Texas Republicans may also enter a 30-day special session with not just commanding majorities, but new leverage. Republican Lt. Gov. Dan Patrick, the conservative leader of the Senate, also wants Abbott to demand that lawmakers try again to pass a ban on transgender athletes in girls’ and women’s sports.
The Texas GOP’s torpedoed bill, known as Senate Bill 7, included a ban on drive-thru voting centers and 24-hour polling places, both of which were used last year around Houston, reflecting how Republicans went after Texas’s largest Democrat stronghold.
If the new bill is not acceptable to Democrats — and they were to walk out again — Republicans don’t have to stand pat. State troopers could be mobilized to try to forcibly bring lawmakers back to the House, as was the case in 2003, when Texas Democrats fled to Oklahoma and New Mexico to try and block new voting maps.
Whitmire, who was first elected to the Texas Legislature in 1973, spent 36 days holed up in a hotel before breaking ranks with his fellow Democrats and returning home. The decision gave Senate Republicans at the time the quorum needed to get back to work on a redistricting plan that would give the GOP more seats in Congress.

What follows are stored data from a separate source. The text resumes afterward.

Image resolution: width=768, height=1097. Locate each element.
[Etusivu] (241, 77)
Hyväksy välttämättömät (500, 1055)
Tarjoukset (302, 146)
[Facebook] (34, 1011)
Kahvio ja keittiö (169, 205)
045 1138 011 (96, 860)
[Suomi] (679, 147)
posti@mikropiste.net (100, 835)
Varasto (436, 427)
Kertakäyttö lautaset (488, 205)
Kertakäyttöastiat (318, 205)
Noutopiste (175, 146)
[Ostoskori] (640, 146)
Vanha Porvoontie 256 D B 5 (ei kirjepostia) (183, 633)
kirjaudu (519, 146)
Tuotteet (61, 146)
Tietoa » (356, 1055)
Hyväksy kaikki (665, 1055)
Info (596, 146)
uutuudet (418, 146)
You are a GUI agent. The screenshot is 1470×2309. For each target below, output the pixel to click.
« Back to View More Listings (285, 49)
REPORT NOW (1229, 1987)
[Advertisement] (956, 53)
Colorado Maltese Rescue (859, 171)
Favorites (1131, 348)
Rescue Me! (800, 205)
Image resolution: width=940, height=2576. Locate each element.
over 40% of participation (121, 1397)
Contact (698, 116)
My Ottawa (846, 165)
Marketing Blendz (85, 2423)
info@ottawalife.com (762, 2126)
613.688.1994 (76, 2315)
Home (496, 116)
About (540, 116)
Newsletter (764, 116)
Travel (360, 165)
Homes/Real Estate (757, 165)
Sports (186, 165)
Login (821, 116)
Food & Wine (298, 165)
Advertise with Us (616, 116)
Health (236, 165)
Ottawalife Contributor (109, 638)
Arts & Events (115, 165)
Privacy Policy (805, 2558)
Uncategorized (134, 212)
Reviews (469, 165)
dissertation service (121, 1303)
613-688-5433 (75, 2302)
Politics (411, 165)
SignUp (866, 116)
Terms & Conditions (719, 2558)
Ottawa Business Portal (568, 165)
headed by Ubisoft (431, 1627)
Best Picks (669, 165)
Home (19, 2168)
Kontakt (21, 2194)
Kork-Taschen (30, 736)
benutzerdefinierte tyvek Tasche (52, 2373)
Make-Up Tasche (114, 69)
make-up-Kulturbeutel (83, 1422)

“Of upmost important is, what are you going to do when you get back?” Whitmire said of denying a quorum. “Are things going to be different? Probably not. But it educates the public and lets your core group know how committed you are to principles.”
Texas Democrats’ move has reverberated across the country. President Joe Biden on Tuesday urged Democrats and their allies to step up the fight over voting law, which is expected to heat up on Washington later this month when Democrats debate a massive federal rewrite of elections law.
“I urge voting rights groups in this country to begin to redouble their efforts now to register and educate voters. June should be a month of action on Capitol Hill,” he said.